January 21, 2012
"Nowadays everyone must love (or at least pretend to love) pleasures that were supposedly once disdained or taken for granted: dive bars, street food, trashy films. But knowing, sophisticated attempts to replicate those things often traffic in their own kind of snobbery, confusing condescension with authenticity. Movies like “The American,” “Drive” and now “Haywire” offer strained pulp, neither as dumb as we want them to be nor as smart as they think they are, and not, in the end, all that much fun."

A. O. Scott is making some good connections here. (via elisabethdonnelly)

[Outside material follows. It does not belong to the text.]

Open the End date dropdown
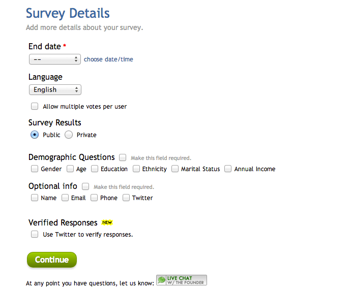This screenshot has width=351, height=291. click(55, 59)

I….don’t know? The thing is, work like Drive and The American are really imitating French revisions of American pulp stories (Godard, Melville), sometimes even imitations of those films (Michael Mann, for one), so for me it feels less like condescension and more like a story run through 3 or 4 different languages in Babelfish. I personally have a weakness for elaborate exercises in style that are springboarded off “trashy” aesthetics, but I’m not really sure what to do with it a lot of time. 

(Source: The New York Times, via katherinestasaph)

11:00am  |   URL: http://tmblr.co/ZSRIbyF7MAi5
  
Filed under: film drive trash vs art 
Liked posts on Tumblr: More liked posts »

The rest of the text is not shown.